PiecewiseDirectStandardization#

class chemotools.adaptation.PiecewiseDirectStandardization(window_length: int = 25, n_components: int = 2, scale: bool = True, storage: str = 'dense')[源代码]

基类：DocLinkMixin, OneToOneFeatureMixin, TransformerMixin, BaseEstimator

Piecewise Direct Standardization (PDS) is a transformer used for domain adaptation (calibration) applications. The transformer uses least squares to find a linear map from the target instrument space to the source instrument space, following the implementation by [1] and [2].

参数:

window_length (int, default=25) -- Half-width (w) of the local spectral window used in PDS
n_components (int, default=2) -- Number of components to keep for PLS model
scale (bool, default = True) -- Whether to scale X and Y in the PLS model
storage (str {"dense", "band"}, default="dense") --
Storage format for the regression coefficients. - "dense" stores the full (n_features, n_features) matrix.

Fastest when n_features is small enough that the matrix fits in CPU cache (roughly n_features ≤ 1 500 at float64).
- "band" stores coefficients in a compact (n_features, 2 * window_length + 1) array and exploits the band structure in transform() via a strided sliding-window view and einsum. Fastest when n_features is large (roughly n_features > 1 500), and uses ~2–5 % of the memory of "dense".

变量:

n_features_in (int) -- Number of features seen during fit (set automatically by sklearn).
T (np.ndarray of shape (n_features, n_features), or None.) -- Banded transformation matrix. Dense ndarray when storage="dense". None when storage="band" or when fitted without X_source.
coef_band (np.ndarray of shape (n_features, 2 * window_length + 1), or None.) -- Packed band of per-feature PLS coefficients. Set only when storage="band"; None otherwise.
interior_start (int) -- Index of the first feature whose local window is fully interior (window_length). Set only when storage="band".

_REQUEST 1_: Could you condense the paragraph in the PDS documentation that begins "Piecewise Direct Standardization (PDS) is a transformer" into a short list that keeps its main facts?
_REQUEST 2_: Can you pick up the PDS documentation after its last line and continue it?

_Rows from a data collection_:
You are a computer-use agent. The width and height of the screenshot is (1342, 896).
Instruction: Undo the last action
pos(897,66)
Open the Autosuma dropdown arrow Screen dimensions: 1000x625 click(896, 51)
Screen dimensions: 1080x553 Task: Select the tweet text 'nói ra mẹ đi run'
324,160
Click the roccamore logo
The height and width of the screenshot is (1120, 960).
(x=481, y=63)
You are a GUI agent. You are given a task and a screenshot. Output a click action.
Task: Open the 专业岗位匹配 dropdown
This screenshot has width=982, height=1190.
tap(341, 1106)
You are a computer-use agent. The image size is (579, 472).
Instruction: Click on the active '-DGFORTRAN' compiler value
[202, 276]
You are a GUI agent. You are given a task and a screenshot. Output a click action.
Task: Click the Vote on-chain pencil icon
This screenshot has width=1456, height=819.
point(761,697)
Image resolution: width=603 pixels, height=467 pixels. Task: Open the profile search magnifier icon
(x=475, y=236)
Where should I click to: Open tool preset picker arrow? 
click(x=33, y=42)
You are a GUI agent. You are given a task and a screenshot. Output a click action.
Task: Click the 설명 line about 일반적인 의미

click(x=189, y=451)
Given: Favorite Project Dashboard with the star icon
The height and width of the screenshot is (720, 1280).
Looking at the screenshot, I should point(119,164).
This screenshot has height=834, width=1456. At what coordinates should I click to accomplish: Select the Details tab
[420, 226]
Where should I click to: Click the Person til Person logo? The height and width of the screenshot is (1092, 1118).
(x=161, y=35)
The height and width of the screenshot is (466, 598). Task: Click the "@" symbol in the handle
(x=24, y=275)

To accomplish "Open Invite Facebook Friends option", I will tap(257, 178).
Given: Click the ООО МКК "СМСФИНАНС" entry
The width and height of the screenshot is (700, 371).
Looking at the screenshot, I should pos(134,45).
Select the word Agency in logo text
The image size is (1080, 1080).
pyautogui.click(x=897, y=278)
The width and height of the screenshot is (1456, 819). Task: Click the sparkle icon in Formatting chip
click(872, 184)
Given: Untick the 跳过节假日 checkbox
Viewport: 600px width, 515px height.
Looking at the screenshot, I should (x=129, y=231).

_WRITTEN REPLY 1_:
- PDS is a transformer for domain adaptation (calibration) applications.
- It uses least squares to find a linear map from the target instrument space to the source instrument space.
- It follows the implementation by [1] and [2].

_WRITTEN REPLY 2_:
interior_end (int) -- One past the last interior feature (n_features - window_length). Set only when storage="band".
bias (np.ndarray of shape (n_features,), or None) -- Precomputed per-feature bias that absorbs local PLS centering, allowing transform() to avoid per-sample intermediate allocations. None if fitted with X_source=None.
x_source_provided (bool) -- Boolean flag indicating if X_source was provided during fitting.

抛出:

ValueError -- If X and X_source do not have the same shape.
ValueError -- If n_components exceeds n_samples.
ValueError -- If n_components exceeds the minimum window size at the boundaries (window_length + 1).

参见

DirectStandardization: Global linear transformation without local windows.

引用

示例

>>> import numpy as np
>>> from chemotools.adaptation import PiecewiseDirectStandardization
>>> rng = np.random.default_rng(42)
>>> X = rng.normal(size=(50, 100))
>>> X_source = X * 1.2 + rng.normal(0, 0.1, size=(50, 100))
>>> pds = PiecewiseDirectStandardization(window_length=5, n_components=2)
>>> pds.fit(X, X_source=X_source)
PiecewiseDirectStandardization(n_components=2, window_length=5)
>>> X_transformed = pds.transform(X)
>>> X_transformed.shape
(50, 100)

Attributes

`n_features_in_`
`T_`
`coef_band_`
`interior_start_`
`interior_end_`
`bias_`
`x_source_provided_`

n_features_in_: int

T_: ndarray | None

coef_band_: ndarray | None

interior_start_: int

interior_end_: int

bias_: ndarray | None

x_source_provided_: bool

fit(X: ndarray, y=None, *, X_source: ndarray | None = None) → PiecewiseDirectStandardization[源代码]

Fit the PiecewiseDirectStandardization to the input data.

参数:

X (np.ndarray of shape (n_samples, n_features)) -- Data from the target instrument.
y (None) -- Ignored to align with API.
X_source (np.ndarray of shape (n_samples, n_features), optional) -- Data from the source instrument. If None, the transformer defaults to an identity transformation.

返回:

self

返回类型:

PiecewiseDirectStandardization

transform(X) → ndarray[源代码]

Use the trained model to transform the target data

参数:: X (np.ndarray of shape (n_samples, n_features)) -- Input data to transform
返回:: X_transformed -- Data transformed
返回类型:: np.ndarray of shape (n_samples, n_features)

set_fit_request(*, X_source: bool | None | str = '$UNCHANGED$') → PiecewiseDirectStandardization

Configure whether metadata should be requested to be passed to the fit method.

Note that this method is only relevant when this estimator is used as a sub-estimator within a meta-estimator and metadata routing is enabled with enable_metadata_routing=True (see sklearn.set_config()). Please check the User Guide on how the routing mechanism works.

The options for each parameter are:

True: metadata is requested, and passed to fit if provided. The request is ignored if metadata is not provided.
False: metadata is not requested and the meta-estimator will not pass it to fit.
None: metadata is not requested, and the meta-estimator will raise an error if the user provides it.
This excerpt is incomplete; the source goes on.